The rotating frame (581) is arranged at the edge of one side of the rotating tooth (577), hinge bases (582) are arranged at two ends of the moving frame (571), a connecting rod (583) is arranged between the rotating frame (581) and the hinge bases (582), and two ends of the connecting rod (583) are rotationally connected with the rotating frame (581) and the hinge bases (582);

The sliding bar (12) is arranged on the outer wall of the driving rod (52), the sliding groove (13) is arranged on the inner wall of the moving cylinder (55), the sliding bar (12) is connected with the sliding groove (13) in a concave-convex mode, and the sliding bar (12) and the sliding groove (13) are vertical and are used for enabling the driving rod (52) to drive the moving cylinder (55) to rotate.

2. The carbon cladding apparatus of a sodium ion battery cathode material according to claim 1, wherein the purification assembly (8) comprises:

the purifying tank (81) is positioned on the side face of the coating tank (2) and is fixedly arranged on the support (1), a liquid storage tank (82) is arranged on the inner side of the purifying tank (81), a fan (83) is arranged at the top end of the liquid storage tank (82), a first connecting pipe (84) is arranged at the air inlet end of the fan (83), the first connecting pipe (84) is connected with an exhaust hole (7) on the coating tank (2), a second connecting pipe (85) is arranged at the air outlet end of the fan (83), the second connecting pipe (85) stretches into the inner side of the liquid storage tank (82), a conveying pipe (86) is arranged at the bottom end of the second connecting pipe (85), a conveying pipe (86) is connected with the second connecting pipe (85) in a rotating mode, a plurality of first spray heads (88) are arranged at one side of the conveying pipe (86), and are circumferentially distributed on the outer side of the bottom end of the conveying pipe (86); an exhaust frame (89) is further arranged at the top end of the liquid storage tank (82), and a filter screen (80) is arranged on the inner side of the exhaust frame (89).

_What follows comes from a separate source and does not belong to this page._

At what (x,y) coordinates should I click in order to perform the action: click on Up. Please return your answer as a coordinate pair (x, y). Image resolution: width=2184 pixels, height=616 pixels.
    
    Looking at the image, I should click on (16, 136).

3. The carbon cladding apparatus of a sodium ion battery cathode material according to claim 2, wherein the air intake assembly (9) comprises:

The air inlet pipe (91) is installed in the middle of the bottom end of the fixing plate (53), a second spray head (92) is installed on the side face of the top end of the air inlet pipe (91), the bottom end of the air inlet pipe (91) extends out of the coating tank (2) and is provided with a third connecting pipe (93), the air inlet pipe (91) is rotationally connected with the third connecting pipe (93) and the coating tank (2), an air storage tank (94) is installed on the support (1), and the air storage tank (94) is connected with the third connecting pipe (93).